A bigger problem in my opinion is that pharmacists really have no skin in the game. It’s the same issue that walk-in clinic doctors have. There are too many people to treat to spend any real amount of time with them and their incentives are to turn people over quickly to either get through the work load or make more money on seeing more patients. A patient who has received a prescription (or drugs directly from the pharmacist) is a happy patient because they feel they have had their problem solved. A happy patient goes away, and the doctor/pharmacist will likely never see them again. If they do see them again, they can fall back on not seeing the whole medical history, it was an idea, go see your family doctor, etc. There’s no incentive to solve problems, but to just make problems go away.

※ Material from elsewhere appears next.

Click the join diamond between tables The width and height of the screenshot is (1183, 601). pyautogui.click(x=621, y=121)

Back when I had a family doctor, his opinion was that bronchitis was wildly over-diagnosed. Its symptoms are quite commonly seen by walk-in clinic doctors, and its easy to give drugs (that in many cases don’t work) to make the patient go away. His opinion was that often the symptoms would go away by themselves in a few days, drugs or not, but giving out the drugs made the patient feel better and made the doctor’s lives easier.

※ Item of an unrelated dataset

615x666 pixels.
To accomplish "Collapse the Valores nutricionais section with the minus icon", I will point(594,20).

Even better, at least here there is no feedback loop between actions doctors take and outcomes, except in egregious cases of malpractice. A patient taking antibiotics they don’t need poses (generally) no harm to the patient, and the doctor generally doesn’t care if it worked or not.
What about Paxlovid?
I must now reconcile what I’m arguing here with my last article on pharmacists dispensing Paxlovid against covid. Paxlovid of course is not an antibiotic and doesn’t have the same downstream effects of obsoleting modern infection control, although it might have a similar effect on covid itself.
That being said, we shouldn’t forget as well that covid is incredibly dangerous for older adults. Urinary tract infections are uncomfortable or painful, and if left untreated can cause worse complications, but covid kills. Paxlovid leads to a 44% drop in risk of hospitalization or death in adults 50 or over. There’s an obvious benefit there with potential costs. It’s also probably generally easier to diagnose covid, as opposed to many of the other conditions. Patients have access to rapid covid tests, while it would likely not be possible for a pharmacist to distinguish between a urinary tract infection and something much worse. Therefore, it’s much easier to judge whether Paxlovid would have an impact versus some of the other drugs, and the potential impact is much higher.
This is the sort of trade-offs that need to be considered. Paxlovid has considerable upside with smaller downsides. “Common conditions” treatment has a small upside, and while it will usually have no considerable downsides, some of the possibilities are devastating to modern society. I don’t really trust the government of Ontario to have considered these trade-offs ahead of time, and I gather they’re just trying to make it look like the problem is going away.